Task instructions:
Begin at the line below that holds "Screen dimensions: 1920x996" and end at the line that holds "the Learning rate", transcribing each line exactly and skipping any picture.

** Opening Data for processing block **

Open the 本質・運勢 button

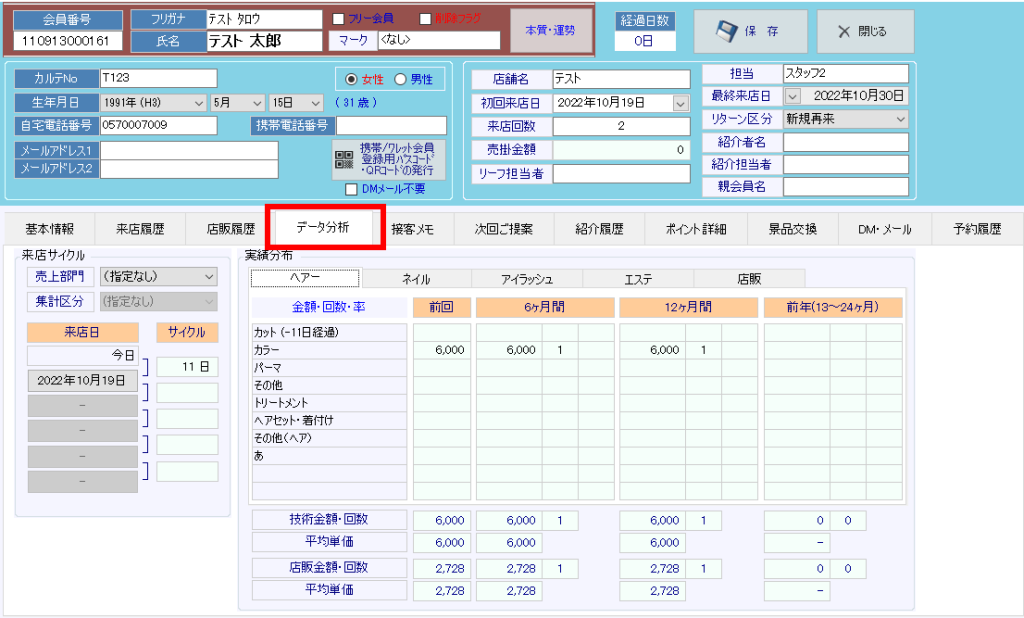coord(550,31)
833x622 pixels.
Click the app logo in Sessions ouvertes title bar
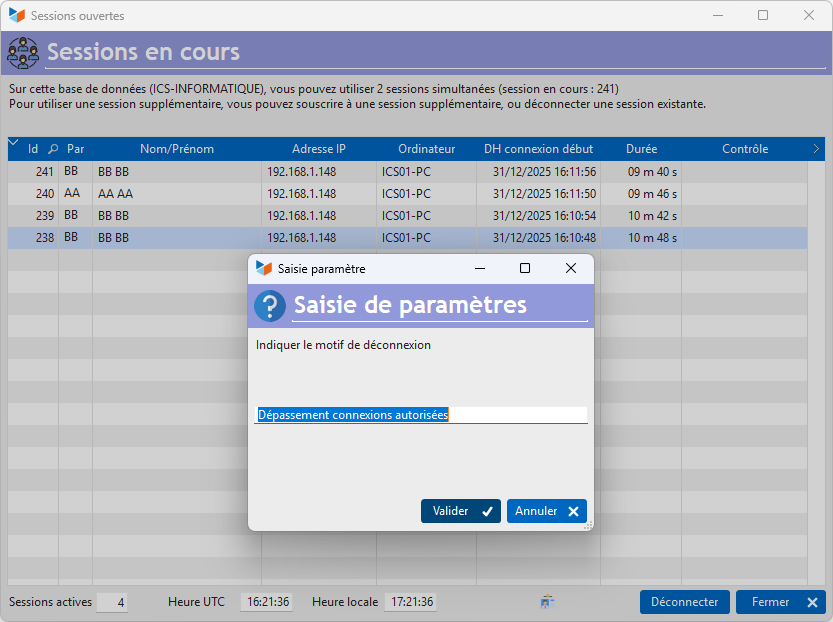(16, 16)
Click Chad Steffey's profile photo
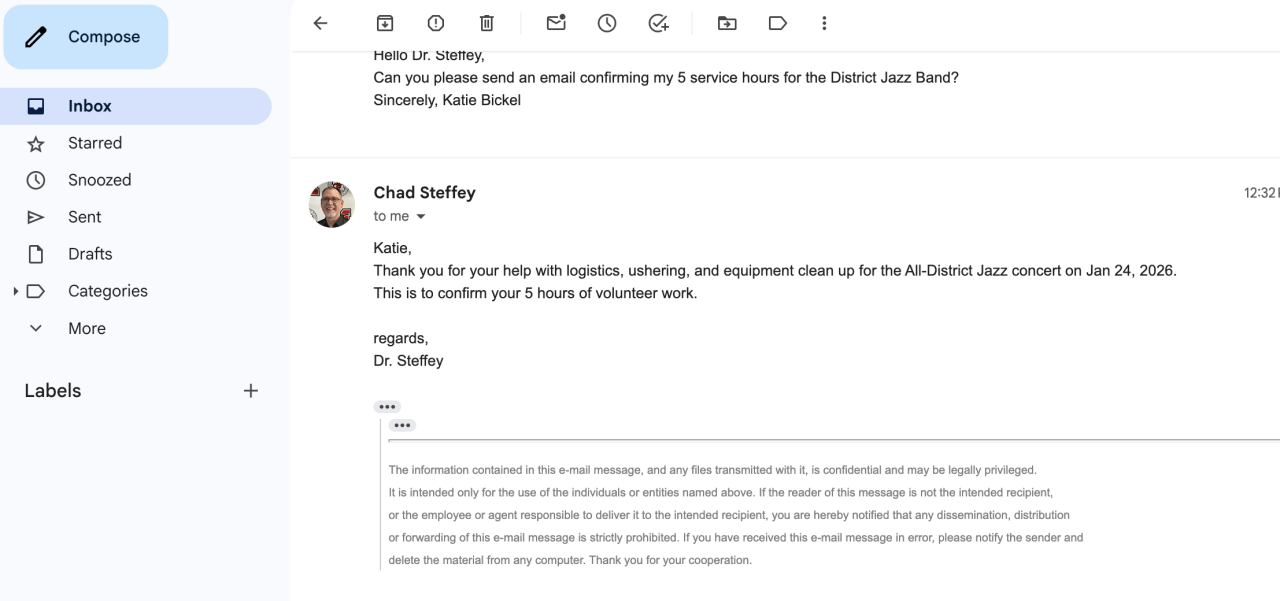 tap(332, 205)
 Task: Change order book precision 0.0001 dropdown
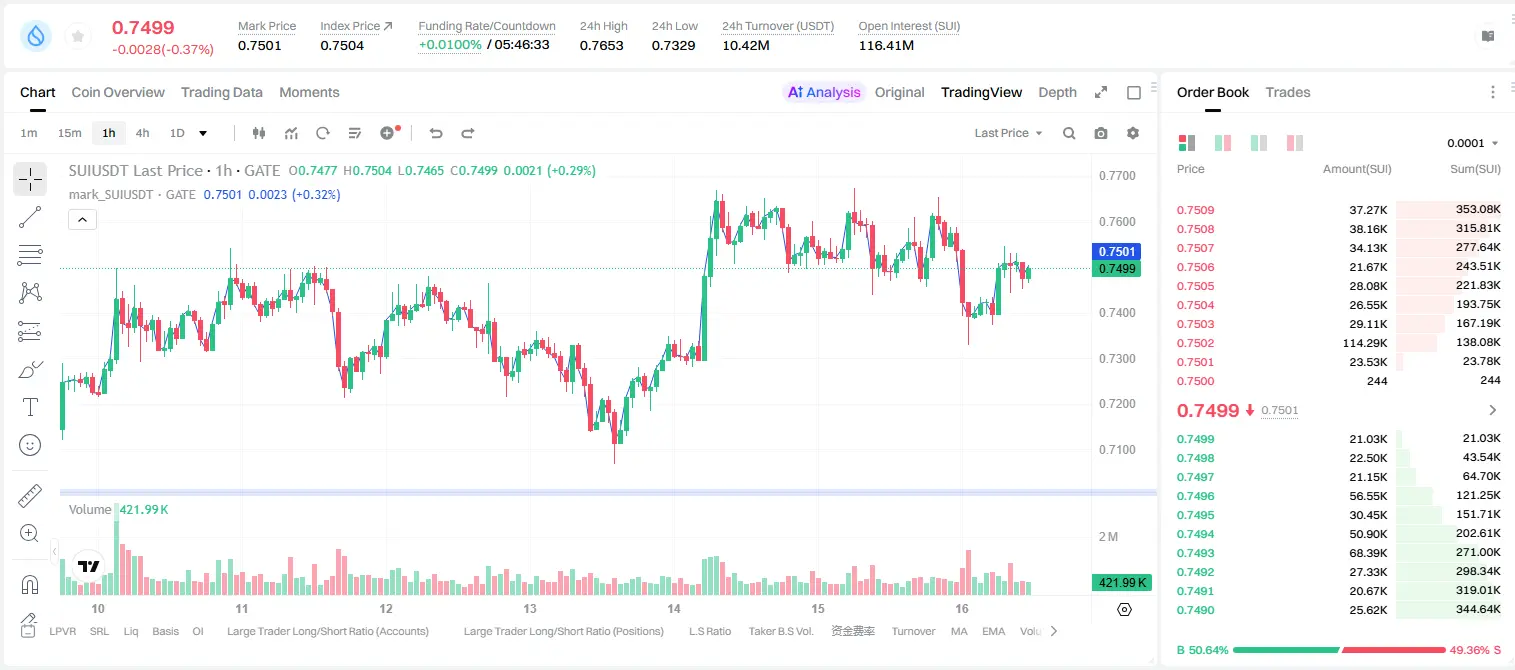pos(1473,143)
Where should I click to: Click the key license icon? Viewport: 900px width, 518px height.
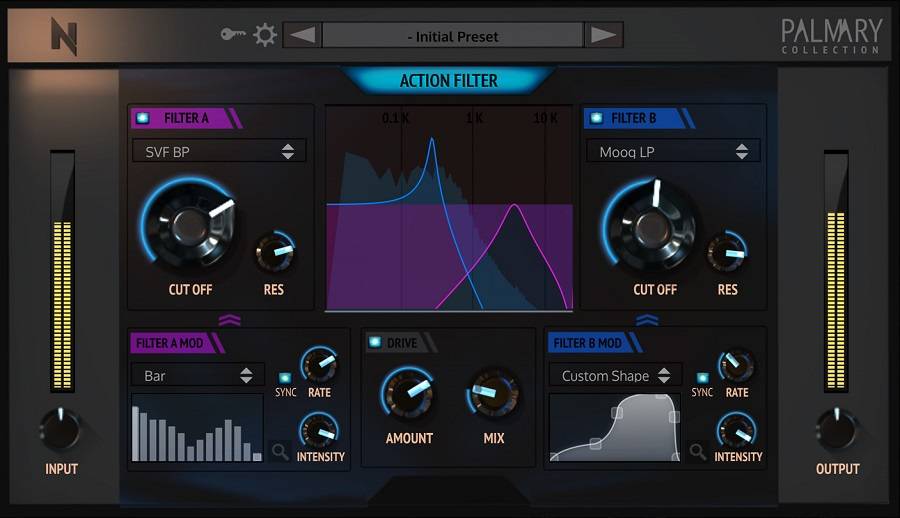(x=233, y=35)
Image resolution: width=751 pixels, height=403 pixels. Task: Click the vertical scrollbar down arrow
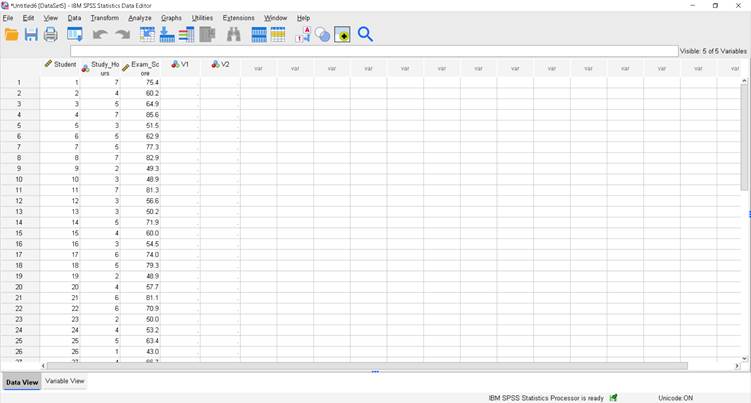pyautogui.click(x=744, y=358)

** Closing Data for processing block **
** Opening Data for processing block **

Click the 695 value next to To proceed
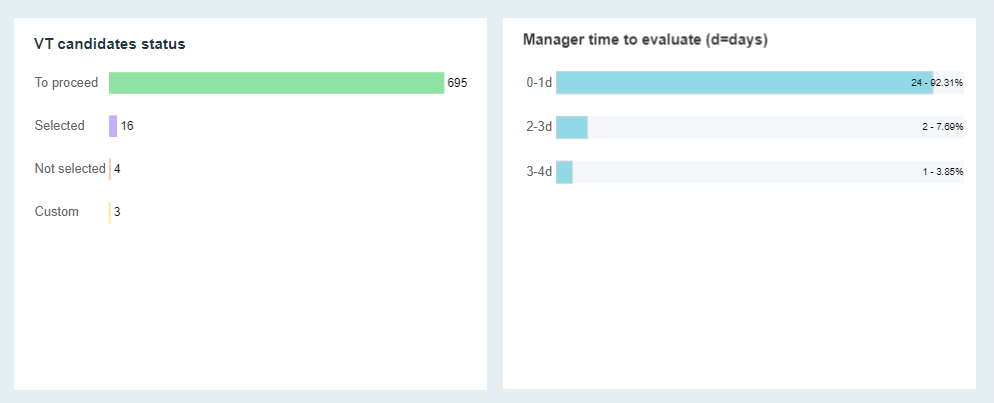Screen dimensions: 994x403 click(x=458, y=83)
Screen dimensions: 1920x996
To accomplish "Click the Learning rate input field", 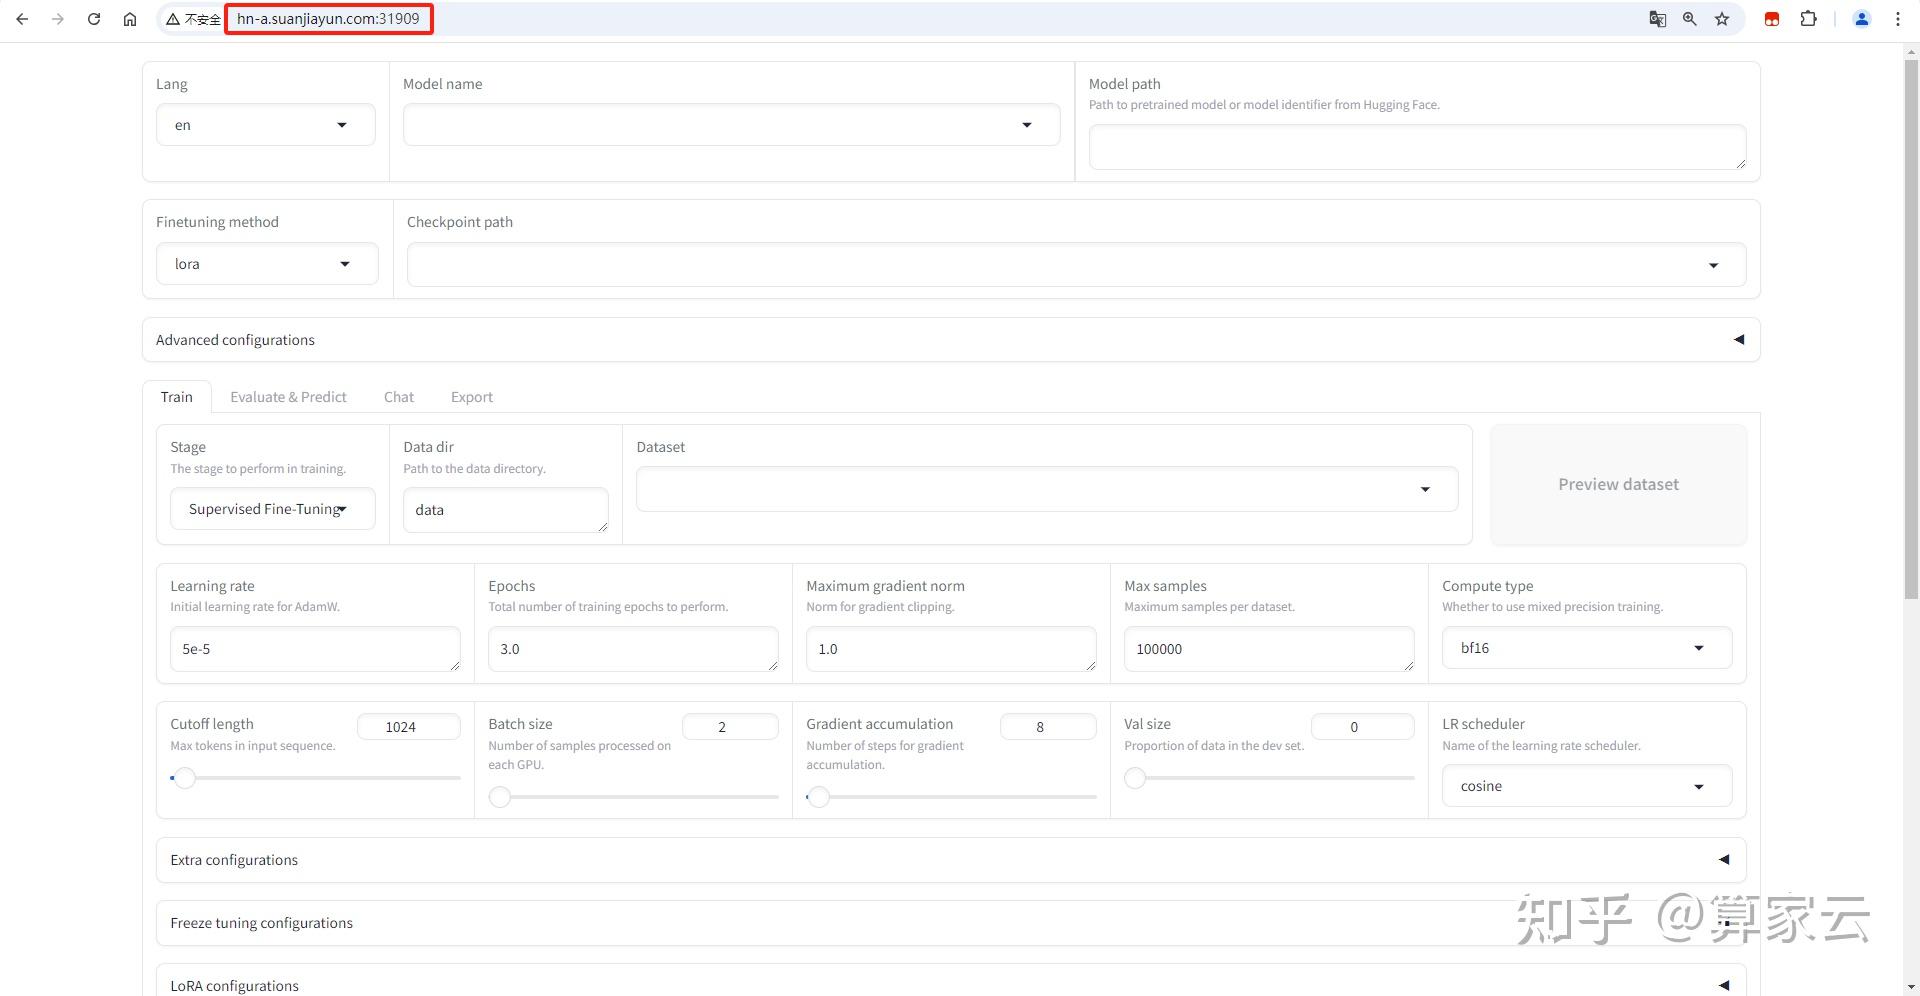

** Closing Data for processing block **
** Opening Data for processing block **

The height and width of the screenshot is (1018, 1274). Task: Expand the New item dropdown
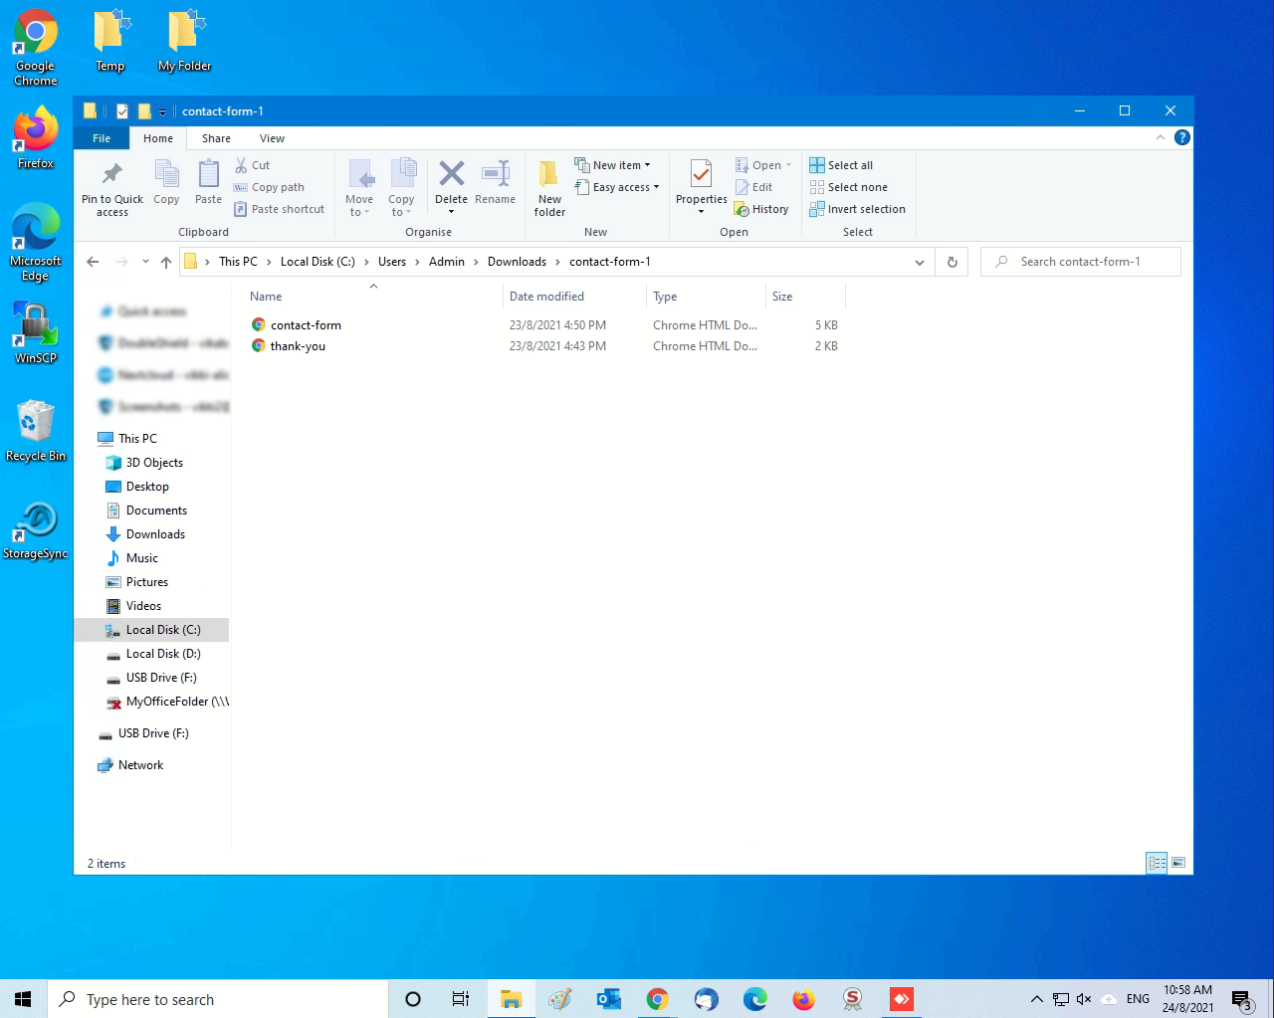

** Closing Data for processing block **

Output below:
Screen dimensions: 1920x996
To accomplish "Click the Learning rate input field", 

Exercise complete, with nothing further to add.